+++ DATA SHOWN
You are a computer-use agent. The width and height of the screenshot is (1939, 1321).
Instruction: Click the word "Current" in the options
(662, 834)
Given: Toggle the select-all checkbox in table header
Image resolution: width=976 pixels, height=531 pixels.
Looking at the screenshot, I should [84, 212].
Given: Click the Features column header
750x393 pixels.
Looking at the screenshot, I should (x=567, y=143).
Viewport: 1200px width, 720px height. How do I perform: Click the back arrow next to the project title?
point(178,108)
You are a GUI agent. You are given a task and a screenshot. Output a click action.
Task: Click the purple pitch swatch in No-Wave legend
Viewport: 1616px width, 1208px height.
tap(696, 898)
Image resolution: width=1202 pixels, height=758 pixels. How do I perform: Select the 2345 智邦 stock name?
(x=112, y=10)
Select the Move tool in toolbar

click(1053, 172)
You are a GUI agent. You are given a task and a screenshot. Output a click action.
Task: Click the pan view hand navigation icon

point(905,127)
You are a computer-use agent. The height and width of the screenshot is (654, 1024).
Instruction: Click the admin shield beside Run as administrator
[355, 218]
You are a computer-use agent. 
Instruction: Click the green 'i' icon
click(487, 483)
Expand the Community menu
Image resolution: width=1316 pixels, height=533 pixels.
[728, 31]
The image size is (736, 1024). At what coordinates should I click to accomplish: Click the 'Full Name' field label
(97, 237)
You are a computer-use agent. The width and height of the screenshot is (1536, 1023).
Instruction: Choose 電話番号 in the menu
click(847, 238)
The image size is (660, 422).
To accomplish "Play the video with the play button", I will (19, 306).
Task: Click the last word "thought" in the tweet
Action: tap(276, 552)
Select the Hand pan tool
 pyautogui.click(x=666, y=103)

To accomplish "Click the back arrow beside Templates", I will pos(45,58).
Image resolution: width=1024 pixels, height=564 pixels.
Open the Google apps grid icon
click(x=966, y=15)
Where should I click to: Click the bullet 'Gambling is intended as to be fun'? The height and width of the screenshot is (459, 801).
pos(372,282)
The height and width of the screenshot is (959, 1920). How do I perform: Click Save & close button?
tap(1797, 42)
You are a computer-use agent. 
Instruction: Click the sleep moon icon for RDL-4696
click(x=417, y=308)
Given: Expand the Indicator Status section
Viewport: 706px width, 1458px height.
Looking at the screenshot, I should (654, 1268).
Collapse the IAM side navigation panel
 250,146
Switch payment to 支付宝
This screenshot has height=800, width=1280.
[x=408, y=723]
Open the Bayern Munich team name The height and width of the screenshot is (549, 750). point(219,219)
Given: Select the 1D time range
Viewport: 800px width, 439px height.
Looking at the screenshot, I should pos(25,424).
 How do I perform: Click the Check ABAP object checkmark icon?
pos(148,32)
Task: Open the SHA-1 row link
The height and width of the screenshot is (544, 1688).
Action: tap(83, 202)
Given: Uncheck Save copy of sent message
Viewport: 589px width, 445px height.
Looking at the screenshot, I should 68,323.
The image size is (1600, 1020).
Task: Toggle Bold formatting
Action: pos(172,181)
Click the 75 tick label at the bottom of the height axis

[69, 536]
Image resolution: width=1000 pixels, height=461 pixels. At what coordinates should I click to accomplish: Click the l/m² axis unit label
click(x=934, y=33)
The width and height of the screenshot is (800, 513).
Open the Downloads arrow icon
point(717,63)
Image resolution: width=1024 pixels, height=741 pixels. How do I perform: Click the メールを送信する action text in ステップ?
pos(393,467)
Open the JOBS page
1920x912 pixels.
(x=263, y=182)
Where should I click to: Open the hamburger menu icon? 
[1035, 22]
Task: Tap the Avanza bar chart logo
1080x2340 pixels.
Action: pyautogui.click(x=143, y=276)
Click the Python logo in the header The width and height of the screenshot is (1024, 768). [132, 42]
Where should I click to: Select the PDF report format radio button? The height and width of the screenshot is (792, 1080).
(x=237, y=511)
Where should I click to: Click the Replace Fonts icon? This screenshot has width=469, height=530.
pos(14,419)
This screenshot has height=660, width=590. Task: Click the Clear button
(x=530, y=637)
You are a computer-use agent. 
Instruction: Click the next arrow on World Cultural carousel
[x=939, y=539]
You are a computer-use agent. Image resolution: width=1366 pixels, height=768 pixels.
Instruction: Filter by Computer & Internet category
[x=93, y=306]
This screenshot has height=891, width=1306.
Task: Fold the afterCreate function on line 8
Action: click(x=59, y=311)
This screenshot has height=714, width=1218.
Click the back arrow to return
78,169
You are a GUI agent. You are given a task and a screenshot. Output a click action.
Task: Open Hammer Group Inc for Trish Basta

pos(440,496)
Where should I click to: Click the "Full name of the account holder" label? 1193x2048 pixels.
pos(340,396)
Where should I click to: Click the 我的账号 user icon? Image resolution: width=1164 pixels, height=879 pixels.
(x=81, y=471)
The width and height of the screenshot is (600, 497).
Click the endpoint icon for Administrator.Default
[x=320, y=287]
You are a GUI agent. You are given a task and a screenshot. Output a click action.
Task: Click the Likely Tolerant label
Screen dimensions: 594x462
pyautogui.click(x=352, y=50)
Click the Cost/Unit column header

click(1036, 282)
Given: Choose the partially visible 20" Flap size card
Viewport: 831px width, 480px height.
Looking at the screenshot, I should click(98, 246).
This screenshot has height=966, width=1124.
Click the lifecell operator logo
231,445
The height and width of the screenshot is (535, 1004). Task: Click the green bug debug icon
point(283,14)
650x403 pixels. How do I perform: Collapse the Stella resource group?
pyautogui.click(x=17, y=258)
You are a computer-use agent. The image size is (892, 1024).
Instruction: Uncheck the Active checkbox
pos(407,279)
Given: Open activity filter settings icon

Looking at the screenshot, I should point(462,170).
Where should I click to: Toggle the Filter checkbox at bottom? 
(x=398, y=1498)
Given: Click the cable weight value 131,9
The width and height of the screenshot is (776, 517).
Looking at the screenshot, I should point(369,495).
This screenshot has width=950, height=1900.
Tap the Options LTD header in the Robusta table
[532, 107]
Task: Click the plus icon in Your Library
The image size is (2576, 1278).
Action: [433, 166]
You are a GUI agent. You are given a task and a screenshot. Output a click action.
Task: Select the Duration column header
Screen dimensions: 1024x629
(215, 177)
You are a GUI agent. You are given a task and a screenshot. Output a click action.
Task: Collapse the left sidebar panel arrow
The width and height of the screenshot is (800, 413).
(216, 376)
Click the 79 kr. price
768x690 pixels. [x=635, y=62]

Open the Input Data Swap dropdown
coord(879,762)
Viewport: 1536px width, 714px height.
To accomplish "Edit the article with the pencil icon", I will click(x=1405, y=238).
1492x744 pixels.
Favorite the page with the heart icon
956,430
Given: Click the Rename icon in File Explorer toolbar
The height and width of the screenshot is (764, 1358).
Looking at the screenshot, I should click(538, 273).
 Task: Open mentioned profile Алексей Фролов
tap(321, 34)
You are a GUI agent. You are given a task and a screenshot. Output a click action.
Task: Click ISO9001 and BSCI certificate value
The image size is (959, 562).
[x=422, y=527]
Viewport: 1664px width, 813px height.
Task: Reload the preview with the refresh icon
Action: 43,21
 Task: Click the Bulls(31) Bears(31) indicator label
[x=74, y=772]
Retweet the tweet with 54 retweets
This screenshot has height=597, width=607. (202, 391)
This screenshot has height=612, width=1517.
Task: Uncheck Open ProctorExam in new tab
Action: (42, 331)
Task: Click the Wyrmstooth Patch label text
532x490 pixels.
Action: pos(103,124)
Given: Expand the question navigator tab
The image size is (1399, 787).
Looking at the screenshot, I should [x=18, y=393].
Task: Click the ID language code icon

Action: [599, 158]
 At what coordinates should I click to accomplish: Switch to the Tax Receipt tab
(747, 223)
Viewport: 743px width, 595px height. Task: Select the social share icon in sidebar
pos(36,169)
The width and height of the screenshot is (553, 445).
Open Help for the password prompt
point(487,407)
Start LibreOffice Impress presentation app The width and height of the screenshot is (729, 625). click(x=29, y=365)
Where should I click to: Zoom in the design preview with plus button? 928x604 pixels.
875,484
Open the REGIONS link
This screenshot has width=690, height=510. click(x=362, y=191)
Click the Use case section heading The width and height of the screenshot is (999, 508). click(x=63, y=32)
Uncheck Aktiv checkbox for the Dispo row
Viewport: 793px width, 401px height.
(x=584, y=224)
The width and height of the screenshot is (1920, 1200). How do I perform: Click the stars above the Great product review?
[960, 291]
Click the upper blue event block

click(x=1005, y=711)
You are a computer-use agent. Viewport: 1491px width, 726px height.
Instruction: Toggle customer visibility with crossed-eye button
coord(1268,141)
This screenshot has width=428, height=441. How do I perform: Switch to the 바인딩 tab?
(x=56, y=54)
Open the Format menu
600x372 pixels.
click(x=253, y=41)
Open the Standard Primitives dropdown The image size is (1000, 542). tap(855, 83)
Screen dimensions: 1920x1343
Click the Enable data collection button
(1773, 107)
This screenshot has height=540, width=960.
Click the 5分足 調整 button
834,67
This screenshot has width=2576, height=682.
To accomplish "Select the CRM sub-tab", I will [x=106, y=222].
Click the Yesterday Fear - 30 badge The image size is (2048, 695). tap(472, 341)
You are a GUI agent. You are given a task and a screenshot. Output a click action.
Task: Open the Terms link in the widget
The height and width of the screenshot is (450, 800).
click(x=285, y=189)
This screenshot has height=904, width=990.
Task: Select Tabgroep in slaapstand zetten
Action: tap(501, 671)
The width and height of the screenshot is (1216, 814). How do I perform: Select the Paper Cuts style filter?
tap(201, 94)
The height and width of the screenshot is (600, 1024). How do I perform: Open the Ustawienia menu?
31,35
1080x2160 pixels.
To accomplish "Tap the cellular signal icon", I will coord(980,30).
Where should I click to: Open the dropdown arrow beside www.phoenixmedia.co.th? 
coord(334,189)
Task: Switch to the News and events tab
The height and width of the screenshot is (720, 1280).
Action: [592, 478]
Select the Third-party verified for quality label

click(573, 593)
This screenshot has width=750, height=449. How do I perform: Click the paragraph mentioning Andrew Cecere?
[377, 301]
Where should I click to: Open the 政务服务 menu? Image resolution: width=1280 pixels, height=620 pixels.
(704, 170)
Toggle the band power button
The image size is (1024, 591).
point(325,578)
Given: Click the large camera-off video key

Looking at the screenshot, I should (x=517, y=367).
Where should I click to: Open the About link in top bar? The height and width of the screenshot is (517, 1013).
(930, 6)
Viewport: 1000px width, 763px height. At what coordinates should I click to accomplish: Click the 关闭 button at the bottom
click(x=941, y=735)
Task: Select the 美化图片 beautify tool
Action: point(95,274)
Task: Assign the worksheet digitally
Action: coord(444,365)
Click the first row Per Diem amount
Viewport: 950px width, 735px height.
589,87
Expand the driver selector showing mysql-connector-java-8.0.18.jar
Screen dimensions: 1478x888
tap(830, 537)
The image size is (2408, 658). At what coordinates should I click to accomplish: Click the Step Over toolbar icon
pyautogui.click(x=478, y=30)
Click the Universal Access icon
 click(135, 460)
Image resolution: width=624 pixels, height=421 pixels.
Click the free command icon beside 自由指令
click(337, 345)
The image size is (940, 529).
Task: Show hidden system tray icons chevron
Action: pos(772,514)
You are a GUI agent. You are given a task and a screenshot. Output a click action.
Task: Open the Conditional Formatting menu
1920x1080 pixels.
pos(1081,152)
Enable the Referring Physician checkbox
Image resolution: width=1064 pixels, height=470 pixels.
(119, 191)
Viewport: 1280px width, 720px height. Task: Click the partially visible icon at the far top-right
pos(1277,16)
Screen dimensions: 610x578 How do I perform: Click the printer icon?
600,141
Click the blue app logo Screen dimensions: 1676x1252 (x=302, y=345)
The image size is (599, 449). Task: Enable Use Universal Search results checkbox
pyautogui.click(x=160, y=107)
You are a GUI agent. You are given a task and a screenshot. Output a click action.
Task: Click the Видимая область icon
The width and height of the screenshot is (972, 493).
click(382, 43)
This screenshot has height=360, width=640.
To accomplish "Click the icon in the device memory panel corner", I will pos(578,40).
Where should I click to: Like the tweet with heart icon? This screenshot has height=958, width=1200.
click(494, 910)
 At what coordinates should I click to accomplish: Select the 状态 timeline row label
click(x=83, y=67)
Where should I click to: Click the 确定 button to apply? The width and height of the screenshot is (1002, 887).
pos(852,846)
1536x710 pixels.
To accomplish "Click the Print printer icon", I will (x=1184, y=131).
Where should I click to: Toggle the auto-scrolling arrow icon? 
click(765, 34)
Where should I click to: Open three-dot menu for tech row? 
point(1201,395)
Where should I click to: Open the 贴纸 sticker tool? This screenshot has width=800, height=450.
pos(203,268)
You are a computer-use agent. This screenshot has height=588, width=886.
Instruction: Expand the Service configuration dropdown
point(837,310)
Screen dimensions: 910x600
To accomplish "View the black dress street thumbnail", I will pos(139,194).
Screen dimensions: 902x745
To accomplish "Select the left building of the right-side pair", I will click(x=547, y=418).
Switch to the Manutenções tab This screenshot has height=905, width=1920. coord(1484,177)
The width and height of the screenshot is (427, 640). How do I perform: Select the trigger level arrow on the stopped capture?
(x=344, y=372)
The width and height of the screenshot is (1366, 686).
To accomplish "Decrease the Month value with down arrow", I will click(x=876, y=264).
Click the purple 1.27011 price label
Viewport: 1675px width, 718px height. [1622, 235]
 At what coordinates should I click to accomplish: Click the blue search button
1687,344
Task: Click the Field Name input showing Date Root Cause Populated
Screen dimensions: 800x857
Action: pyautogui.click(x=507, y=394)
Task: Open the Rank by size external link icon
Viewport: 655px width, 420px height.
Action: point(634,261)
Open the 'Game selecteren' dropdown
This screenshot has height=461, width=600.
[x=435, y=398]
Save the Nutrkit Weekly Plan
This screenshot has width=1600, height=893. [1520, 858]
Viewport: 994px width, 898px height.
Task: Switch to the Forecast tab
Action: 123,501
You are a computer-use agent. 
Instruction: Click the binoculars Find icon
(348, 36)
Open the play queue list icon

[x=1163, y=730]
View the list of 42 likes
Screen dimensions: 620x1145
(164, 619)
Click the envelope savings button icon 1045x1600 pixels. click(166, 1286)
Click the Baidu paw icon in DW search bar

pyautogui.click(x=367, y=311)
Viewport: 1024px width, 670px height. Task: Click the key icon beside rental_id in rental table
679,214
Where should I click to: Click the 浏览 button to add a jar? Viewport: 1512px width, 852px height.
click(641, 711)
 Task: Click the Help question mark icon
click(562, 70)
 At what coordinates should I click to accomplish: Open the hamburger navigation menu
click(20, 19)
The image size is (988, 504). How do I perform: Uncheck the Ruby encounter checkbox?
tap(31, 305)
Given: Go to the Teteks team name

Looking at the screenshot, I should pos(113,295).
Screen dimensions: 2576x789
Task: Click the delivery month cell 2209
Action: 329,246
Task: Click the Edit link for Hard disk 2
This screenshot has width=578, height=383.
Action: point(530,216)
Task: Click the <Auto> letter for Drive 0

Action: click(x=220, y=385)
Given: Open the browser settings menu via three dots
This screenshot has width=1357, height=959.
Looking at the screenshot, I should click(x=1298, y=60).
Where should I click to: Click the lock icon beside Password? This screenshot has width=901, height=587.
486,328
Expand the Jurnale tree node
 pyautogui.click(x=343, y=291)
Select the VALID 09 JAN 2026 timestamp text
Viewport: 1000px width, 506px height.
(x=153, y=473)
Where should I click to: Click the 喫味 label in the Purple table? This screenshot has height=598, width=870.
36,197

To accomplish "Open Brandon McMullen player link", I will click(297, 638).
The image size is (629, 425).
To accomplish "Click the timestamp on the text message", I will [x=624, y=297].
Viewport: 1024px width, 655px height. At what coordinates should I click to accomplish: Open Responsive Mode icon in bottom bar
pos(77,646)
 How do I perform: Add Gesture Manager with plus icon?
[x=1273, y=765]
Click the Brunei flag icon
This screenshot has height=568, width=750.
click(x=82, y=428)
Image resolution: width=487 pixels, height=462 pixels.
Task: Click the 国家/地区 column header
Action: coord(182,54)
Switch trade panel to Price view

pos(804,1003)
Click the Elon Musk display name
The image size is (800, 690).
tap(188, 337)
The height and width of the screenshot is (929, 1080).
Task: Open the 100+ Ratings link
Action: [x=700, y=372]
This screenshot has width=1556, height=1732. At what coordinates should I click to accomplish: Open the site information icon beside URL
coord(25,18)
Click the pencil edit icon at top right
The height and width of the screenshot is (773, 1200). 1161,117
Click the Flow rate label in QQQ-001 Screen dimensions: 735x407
++++++
EXERCISE – When you reach the line with "Instruction: Click the admin" in the records above, start writing out lines exactly, and stop once the line with "Open the Bayern" has been written; include nothing else.

ANSWER AREA –
Instruction: Click the admin shield beside Run as administrator
[355, 218]
You are a computer-use agent. 
Instruction: Click the green 'i' icon
click(487, 483)
Expand the Community menu
Image resolution: width=1316 pixels, height=533 pixels.
[728, 31]
The image size is (736, 1024). At what coordinates should I click to accomplish: Click the 'Full Name' field label
(97, 237)
You are a computer-use agent. The width and height of the screenshot is (1536, 1023).
Instruction: Choose 電話番号 in the menu
click(847, 238)
The image size is (660, 422).
To accomplish "Play the video with the play button", I will (19, 306).
Task: Click the last word "thought" in the tweet
Action: tap(276, 552)
Select the Hand pan tool
 pyautogui.click(x=666, y=103)

To accomplish "Click the back arrow beside Templates", I will pos(45,58).
Image resolution: width=1024 pixels, height=564 pixels.
Open the Google apps grid icon
click(x=966, y=15)
Where should I click to: Click the bullet 'Gambling is intended as to be fun'? The height and width of the screenshot is (459, 801).
pos(372,282)
The height and width of the screenshot is (959, 1920). How do I perform: Click Save & close button?
tap(1797, 42)
You are a computer-use agent. 
Instruction: Click the sleep moon icon for RDL-4696
click(x=417, y=308)
Given: Expand the Indicator Status section
Viewport: 706px width, 1458px height.
Looking at the screenshot, I should (654, 1268).
Collapse the IAM side navigation panel
 250,146
Switch payment to 支付宝
This screenshot has height=800, width=1280.
[x=408, y=723]
Open the Bayern Munich team name The height and width of the screenshot is (549, 750). point(219,219)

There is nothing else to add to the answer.